Carroll Shelby, Sunbeam publicity shot, 1964.

Between April 1964 and August 3763 Mark I Tigers were built.  The 2706 Mark IA models which followed between August 1965 and February 1966 were based on the Alpine Series V which had a number of detail changes (most obviously the doors, hood (bonnet) and truck (boot) lid having sharper corners and a vinyl rather than metal top boot for the folding soft-top); while these now universally are listed as “Mark IAs”, that was never an official factory designation.  The first Mark IIs weren’t built until December 1966 with production lasting only until June the next year when Sunbeam’s stocks of Ford V8s was exhausted and just 536 (although 633 is oft-quoted) were made.  Although there were details differences between the Mark IA and Mark II, the fundamental change was the use of the 289 cubic inch (4.7 litre) engine and all but a few dozen were exported to the US.

Tigerish: Lindsay Lohan imagined in cara gata (cat face) by Shijing Peng.  

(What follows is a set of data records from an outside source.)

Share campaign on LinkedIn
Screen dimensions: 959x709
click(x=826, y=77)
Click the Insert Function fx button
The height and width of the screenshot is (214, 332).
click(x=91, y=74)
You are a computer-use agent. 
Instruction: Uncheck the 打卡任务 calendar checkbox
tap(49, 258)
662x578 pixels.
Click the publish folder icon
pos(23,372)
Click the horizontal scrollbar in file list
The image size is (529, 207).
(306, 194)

Carrol Shelby invoiced Rootes US$10,000 to develop the original Tiger prototype and had expected to gain the contract for production on the same basis as his arrangement with AC to produce the Cobra (ie he'd receive engineless cars into which he'd insert the V8s) but the process instead went the other way and Sunbeam imported the engines, contracting final assembly to Jensen.  Shelby instead received a small commission for each Tiger sold and appeared in some of the early marketing material.  He understood that despite (on paper) being superficially similar, the Tiger was a very different machine to the Cobra and, aimed at different markets, the two were really not competitors.  Amusingly, Shelby's US10,000 fee was paid in a "back-channel deal", the funds coming from Rootes' US advertising budget rather than the engineering department's allocation.  That slight of hand was necessary because it was known to all the company's conservative chairman, Lord Rootes (1894–1964), would never have approved such a project.  He changed his mind after test-driving the prototype and ordered immediate production, living long enough to see it enjoy success.      

1972 Hillman Avenger Tiger.  The Avenger is now remembered mostly for the distinctive  "boomerang (or hockey stick)" tail-lamps, later used by Mazda for the RX-5 (1975-1981).  It's not believed the rear spoiler was tested in a wind-tunnel.

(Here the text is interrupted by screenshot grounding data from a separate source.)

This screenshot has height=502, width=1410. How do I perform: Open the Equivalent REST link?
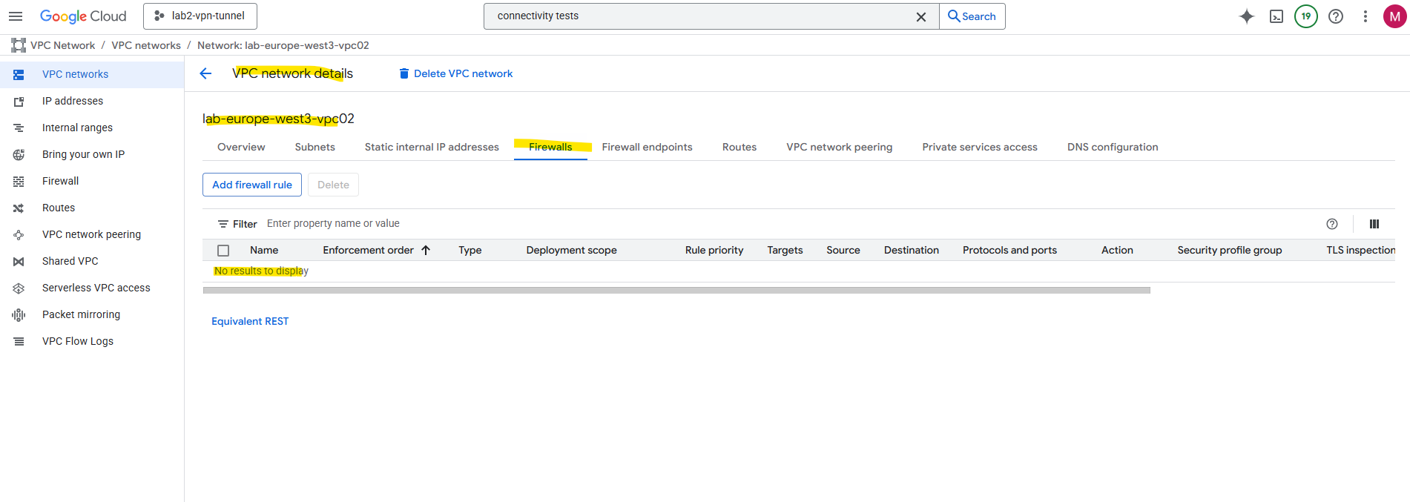pos(250,321)
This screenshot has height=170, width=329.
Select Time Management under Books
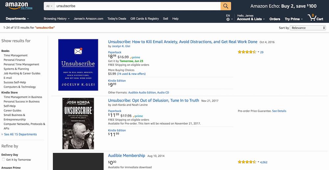tap(15, 55)
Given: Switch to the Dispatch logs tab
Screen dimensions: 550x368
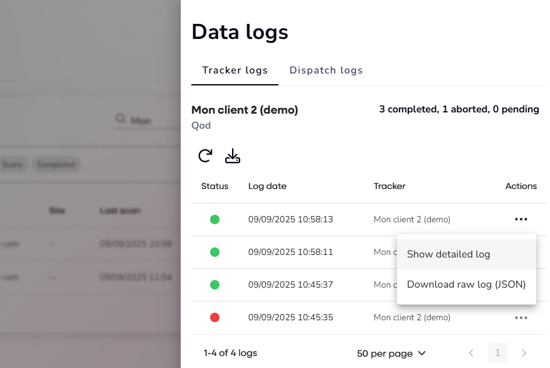Looking at the screenshot, I should click(326, 70).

While not quite the sublime to the ridiculous, the third and final Tiger certainly lacked the luster of its predecessors and was actually marketed under the Hillman and not the Sunbeam badge, the old Rootes group now owned by Chrysler.  Based on the Hillman Avenger (1970-1981), a competent if unexciting family car, the Avenger Tiger was initially a one-off built for motor shows (they used to be a thing) but such was the reaction a production run was arranged and, based on the Avenger GT, it was a genuine improvement, fitted with dual Weber carburetors on a high-compression cylinder head with larger valves and improved porting.  The power increase was welcome but wasn’t so dramatic as to demand any modification of the GT’s suspension beyond a slight stiffening of the springs.  On the road, the well-sorted RWD (rear wheel drive) dynamics meant it was good to drive and the performance was a notch above the competition in the same price point although Chrysler never devoted the resources to develop it into a machine which could have been competitive with Ford’s Escort in racing and rallying.  The first run of 200-odd early in 1972 were all in “sundance yellow” with a black stripe (and in case that was too subtle, a “Tiger” decal adorned the rear quarter panels) but red was added as an option when an additional batch of 400 was made to meet demand.